Saturday, May 14, 2011

Bipolar Disorder


The Royal College of Psychiatrists in the U.K. says someone with bipolar disorder will have severe mood swings.
These usually last several weeks or months and are far beyond what most of us experience. In the low or “depressive” state there will be feelings of intense depression and despair. In the high or “manic” state there will be feelings of extreme happiness and elation.
By this definition, the financial markets must have bipolar disorder.
Just a few days ago, they were crashing. Now they appear to be already in the “manic” phase. “Mania is an extreme sense of well-being, energy and optimism,” as the Royal College puts it. Yet objectively very little has changed to explain this mood swing.
On Friday, it was the same everywhere you looked. At the time of writing, stock markets were solidly higher in London, Frankfurt and Paris. And there were gains throughout the commodity complex: in oil and gold, silver and copper, sugar, cocoa and coffee to name just a few.

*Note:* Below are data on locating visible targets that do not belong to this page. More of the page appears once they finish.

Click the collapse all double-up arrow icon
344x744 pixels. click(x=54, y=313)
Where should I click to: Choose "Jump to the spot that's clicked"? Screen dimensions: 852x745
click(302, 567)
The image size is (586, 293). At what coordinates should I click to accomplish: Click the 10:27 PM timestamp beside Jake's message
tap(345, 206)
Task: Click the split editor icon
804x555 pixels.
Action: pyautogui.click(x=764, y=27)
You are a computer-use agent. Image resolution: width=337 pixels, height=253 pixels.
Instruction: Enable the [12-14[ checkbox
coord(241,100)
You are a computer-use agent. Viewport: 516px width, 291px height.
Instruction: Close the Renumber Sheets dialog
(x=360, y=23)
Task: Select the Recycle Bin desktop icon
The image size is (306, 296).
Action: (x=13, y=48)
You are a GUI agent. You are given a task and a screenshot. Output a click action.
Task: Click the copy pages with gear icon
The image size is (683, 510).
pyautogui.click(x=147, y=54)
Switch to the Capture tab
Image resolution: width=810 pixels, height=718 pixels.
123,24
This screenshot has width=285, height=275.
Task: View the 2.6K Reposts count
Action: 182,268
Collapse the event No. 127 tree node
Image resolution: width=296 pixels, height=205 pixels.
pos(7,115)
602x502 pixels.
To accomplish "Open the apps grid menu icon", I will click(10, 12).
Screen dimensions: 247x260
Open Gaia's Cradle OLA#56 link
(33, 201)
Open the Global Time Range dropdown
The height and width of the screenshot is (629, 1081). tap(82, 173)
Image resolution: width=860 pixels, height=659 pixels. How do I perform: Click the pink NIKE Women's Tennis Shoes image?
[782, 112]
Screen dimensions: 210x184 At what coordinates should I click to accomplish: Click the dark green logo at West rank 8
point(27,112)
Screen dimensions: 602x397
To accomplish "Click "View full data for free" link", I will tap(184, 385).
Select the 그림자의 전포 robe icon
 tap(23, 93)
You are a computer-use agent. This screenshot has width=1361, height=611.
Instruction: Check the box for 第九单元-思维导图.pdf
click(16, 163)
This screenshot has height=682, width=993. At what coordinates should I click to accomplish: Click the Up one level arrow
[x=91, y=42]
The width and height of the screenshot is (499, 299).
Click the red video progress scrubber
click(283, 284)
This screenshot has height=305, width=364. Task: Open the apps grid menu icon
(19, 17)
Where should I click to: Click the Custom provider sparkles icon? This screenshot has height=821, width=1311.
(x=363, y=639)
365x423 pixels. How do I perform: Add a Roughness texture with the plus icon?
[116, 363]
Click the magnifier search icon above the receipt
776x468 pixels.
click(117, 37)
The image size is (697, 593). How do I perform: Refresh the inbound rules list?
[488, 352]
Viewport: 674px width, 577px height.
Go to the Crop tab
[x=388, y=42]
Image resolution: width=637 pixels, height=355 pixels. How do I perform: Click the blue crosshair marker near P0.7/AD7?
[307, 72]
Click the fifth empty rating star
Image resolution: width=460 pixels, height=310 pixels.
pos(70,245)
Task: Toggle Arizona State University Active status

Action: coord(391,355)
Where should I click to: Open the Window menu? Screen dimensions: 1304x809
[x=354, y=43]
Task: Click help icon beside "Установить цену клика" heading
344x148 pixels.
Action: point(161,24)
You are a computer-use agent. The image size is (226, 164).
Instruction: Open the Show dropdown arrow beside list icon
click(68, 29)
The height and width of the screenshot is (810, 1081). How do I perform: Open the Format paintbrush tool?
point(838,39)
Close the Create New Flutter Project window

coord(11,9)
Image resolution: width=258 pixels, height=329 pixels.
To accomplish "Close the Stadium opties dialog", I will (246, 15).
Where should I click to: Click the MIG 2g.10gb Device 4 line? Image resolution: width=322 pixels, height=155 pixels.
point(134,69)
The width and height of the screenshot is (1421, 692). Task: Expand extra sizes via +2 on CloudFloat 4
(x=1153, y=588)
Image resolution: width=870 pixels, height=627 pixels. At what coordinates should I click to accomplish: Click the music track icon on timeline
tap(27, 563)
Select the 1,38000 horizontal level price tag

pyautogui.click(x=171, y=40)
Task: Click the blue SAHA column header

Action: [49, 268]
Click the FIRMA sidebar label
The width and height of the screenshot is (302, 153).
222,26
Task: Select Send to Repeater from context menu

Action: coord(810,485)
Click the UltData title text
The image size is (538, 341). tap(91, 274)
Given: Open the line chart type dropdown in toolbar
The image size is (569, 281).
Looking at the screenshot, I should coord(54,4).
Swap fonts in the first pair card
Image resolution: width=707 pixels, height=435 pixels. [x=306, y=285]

Over in the government bond markets, yields were higher. And in the currency markets there were gains for those currencies that generally benefit from an upswing, like the euro and the Australian dollar, at the expense of those seen as havens in troubled times, such as the Japanese yen and the Swiss franc.
Traders and analysts have shorthand for days like this. They call it “risk on”, and their notes are peppered with references to “increased risk appetite” or “a reduction in risk aversion.”
There’s generally an excuse for this mood. In Europe this session, it was a set of rather better than expected economic growth figures from Germany, France and the euro zone as a whole in the initial three months of this year.
But that misses two important points. The first is the way all the markets are moving together, even when there’s no reason for them to do so. What, for example, is the connection between coffee and the yield on a U.S. Treasury bond?
The second is that while there’s often a time lapse in bipolar disorder between what the Royal College calls “feelings of unhappiness that won’t go away” and the following “very happy and excited” stage, in the financial markets the mood can change in a moment.
By the time you read this, risk aversion may have succeeded risk appetite. And that’s something that irritates policymakers no end. It creates instability and makes a mockery of the idea of the markets being “efficient” at setting prices.
It is a disorder in urgent need of a cure.